За все время войны финская политическая полиция ВАЛПО, с середины 1930-х годов сотрудничавшая с гестапо, смогла депортировать в Германию лишь 8 человек[75]. В 2000 году в столице Финляндии этим восьми был открыт памятник. Присутствовавший на этом торжестве премьер-министр Финляндии от имени правительства и финского народа принес за это извинение[76].

При этом во время войны в глухих местах Финляндии было укрыто 126 беженцев евреев из Европы. Примечательно, что за тот же период финнами было передано гестапо три тысячи советских военнопленных, главным образом офицеров и политработников. В секретном приказе 1941 года о советских военнопленных, подписанном Маннергеймом, предписывалось: нетрудоспособных «сдавать без обмена». Как установлено, многие советские военнопленные погибли непосредственно в день передачи их гестапо или в самый день прибытия их в Таллинн[77]. И никаких памятников в Гельсингфорсе или извинений премьера…

Однако, справедливости ради, отметим, что такое жесткое отношение было отнюдь не ко всем советским военнопленным. «Финские евреи, — пишет современный еврейский автор, — разыскивали единоверцев в лагерях для военнопленных, через представителей Красного Креста отправляли им посылки, и подобные действия не вызывали протестов среди коренного населения страны; затем начали поступать посылки от евреев Швеции. К концу 1942 года часть пленных евреев выделили в несколько рабочих команд, которые жили и работали отдельно от других. Из воспоминаний: „До конца жизни сохраню благодарность к моим безвестным братьям, разыскавшим меня в финских снегах… Раввин местной общины посетил еврейский лагерь, финские евреи прислали нам на песах мацу и кашерное вино…“ В конце 1944 года пленные вернулись домой…»[78]

Значит, дело было не в большевизме и не в «советскости», а в чем-то ином.

* Письменное задание 1 *
Продублируйте записи от самого начала до строки с «Action: coord(74,40)» включительно. Картинки в ответ не включайте.
Отрывок и записи никак не связаны друг с другом.

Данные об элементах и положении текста
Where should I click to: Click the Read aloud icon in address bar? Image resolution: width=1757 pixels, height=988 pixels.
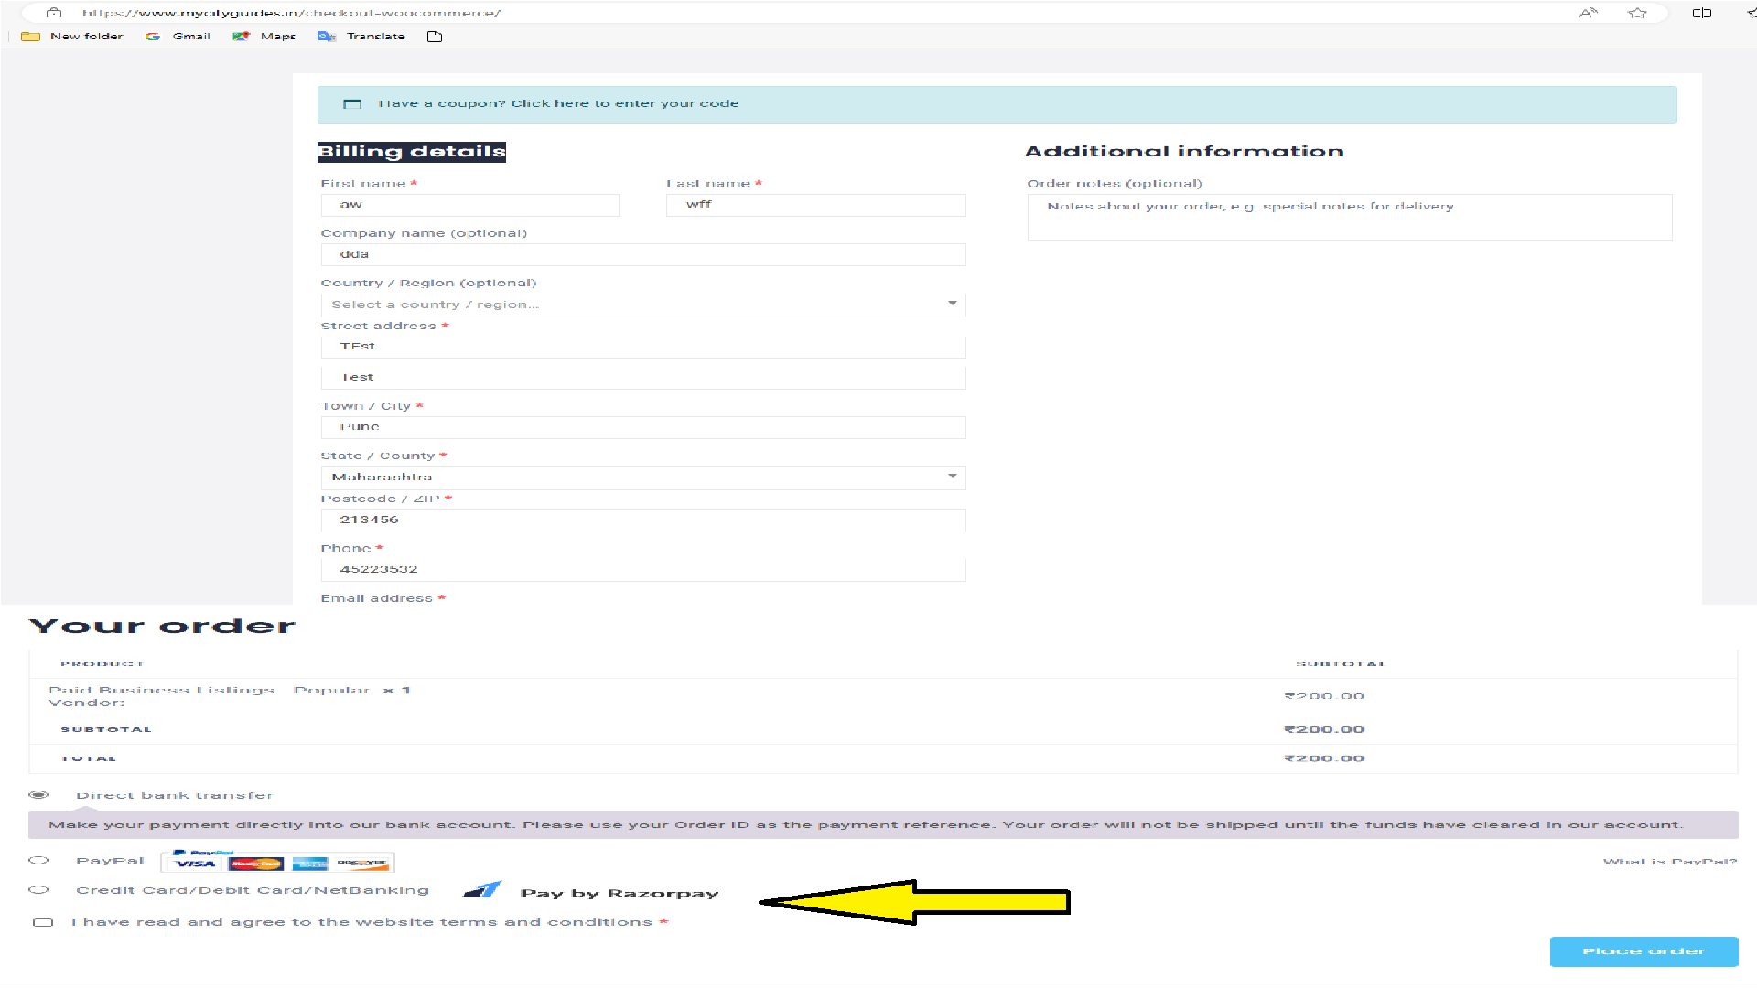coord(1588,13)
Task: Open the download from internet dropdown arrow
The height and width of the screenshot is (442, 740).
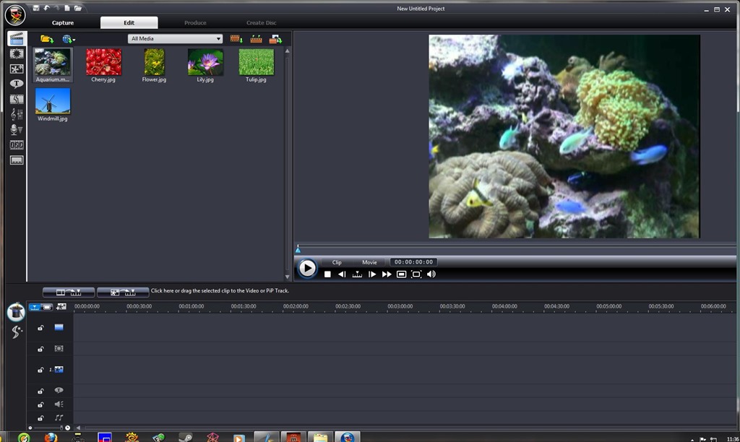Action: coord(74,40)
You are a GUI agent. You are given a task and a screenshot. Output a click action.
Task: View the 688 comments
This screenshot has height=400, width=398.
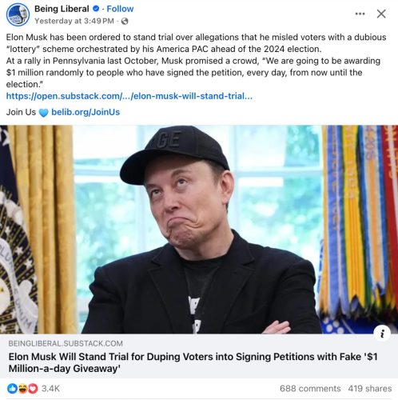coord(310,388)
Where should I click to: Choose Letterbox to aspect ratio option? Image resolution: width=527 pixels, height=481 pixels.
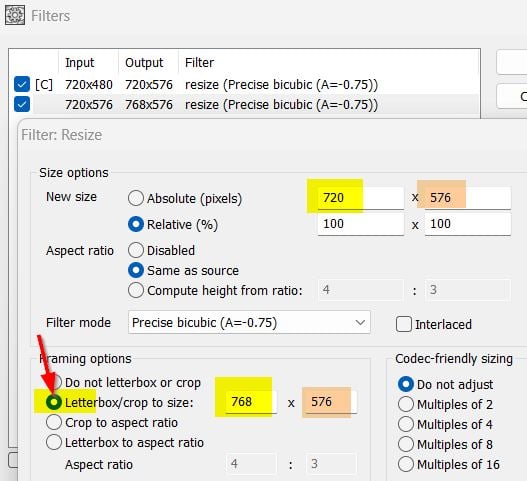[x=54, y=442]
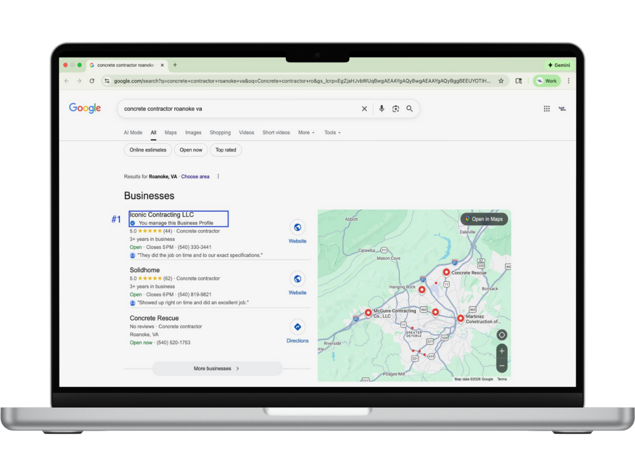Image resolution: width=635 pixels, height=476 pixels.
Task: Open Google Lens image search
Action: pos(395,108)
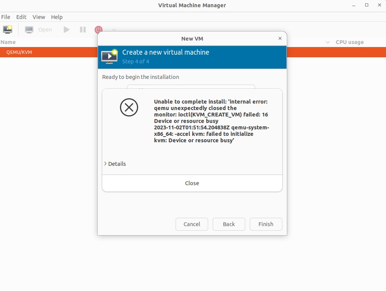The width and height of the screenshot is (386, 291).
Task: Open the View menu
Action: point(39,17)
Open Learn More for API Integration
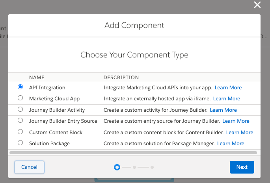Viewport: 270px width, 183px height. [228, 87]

* Письменное задание 2 *
Запишите из отрывка о Финляндии в годы войны кусок от «За все время войны» до «принес за это извинение[76].» включительно, слово в слово.

* Результат задания 1 *
Where should I click to: Click the Read aloud icon in address bar? Image resolution: width=1757 pixels, height=988 pixels.
coord(1588,13)
Task: Open the download from internet dropdown arrow
The height and width of the screenshot is (442, 740).
Action: coord(74,40)

* Результат задания 2 *
За все время войны финская политическая полиция ВАЛПО, с середины 1930-х годов сотрудничавшая с гестапо, смогла депортировать в Германию лишь 8 человек[75]. В 2000 году в столице Финляндии этим восьми был открыт памятник. Присутствовавший на этом торжестве премьер-министр Финляндии от имени правительства и финского народа принес за это извинение[76].